Critically, these laws create an obligation of action rather than result. That is because HRDD requires action. Such a legislative requirement strengthens rather than undermines efforts to ensure that companies address forced labour and other human rights abuses in their supply chains. Widespread adoption of a HRDD model will also allow for a degree of harmonisation in legislation between States to the extent that may be achieved outside of international law.
In its forthcoming legislation, Canada should follow the direction of travel by pivoting away from TISC reporting legislation to require mandatory HRDD instead.
The current trend towards mandatory HRDD seems set to continue.
While ‘first-generation’ legislation has led to higher levels of engagement and transparency which can support greater corporate accountability, it is inherently limited - and we have quickly outgrown it. Four years after the introduction of the UK MSA, minimum compliance remains below 25%. It is worth noting that higher levels of compliance would not necessarily correspond with more meaningful or effective action from companies, it could simply lead to more (and arguably, ‘better’) reporting. This would be welcome, but it would not be enough.

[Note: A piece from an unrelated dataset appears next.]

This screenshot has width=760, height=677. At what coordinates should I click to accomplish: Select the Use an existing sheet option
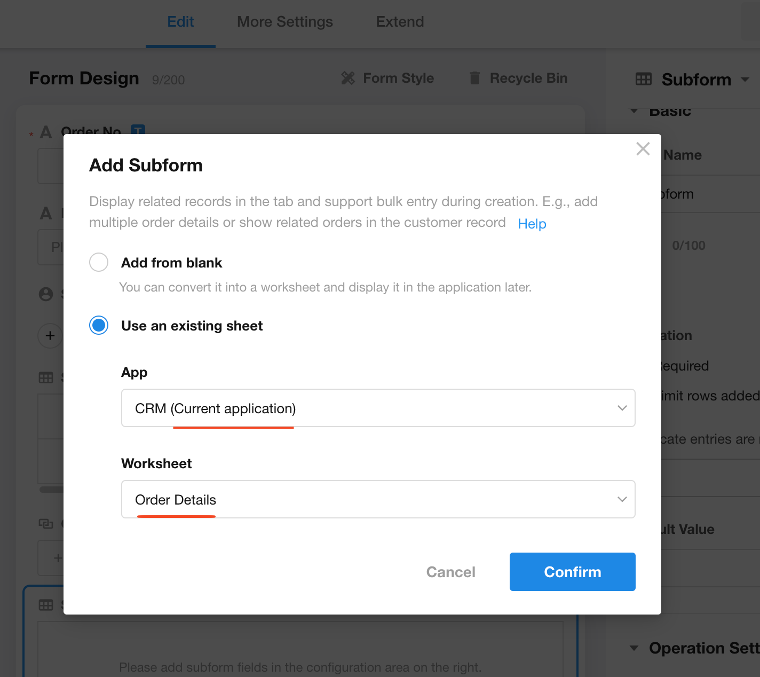(x=99, y=325)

Developments in Canada have been promising. State level commitments, interventions from investors, a bill tabled in the Commons, the publication of the Committee’s 2018 Report and most recently, the consultation on supply chains all suggest growing support for corporate accountability in Canada. Admittedly, this has not been without incident.
Legislation that adopts a mandatory HRDD model would better support meaningful engagement from business and will allow Canada to avoid some of the shortcomings of earlier legislation. For the same reason, it should introduce penalties for inaction or breach alongside incentives for business which could promote uptake and use. Mandatory reporting requirements have received multi-stakeholder support in other contexts and should also be included. Together, this will allow the next instalment of supply chains legislation to improve on the last. Canada should take the opportunity to demonstrate its commitment to addressing these issues and also, to take the lead.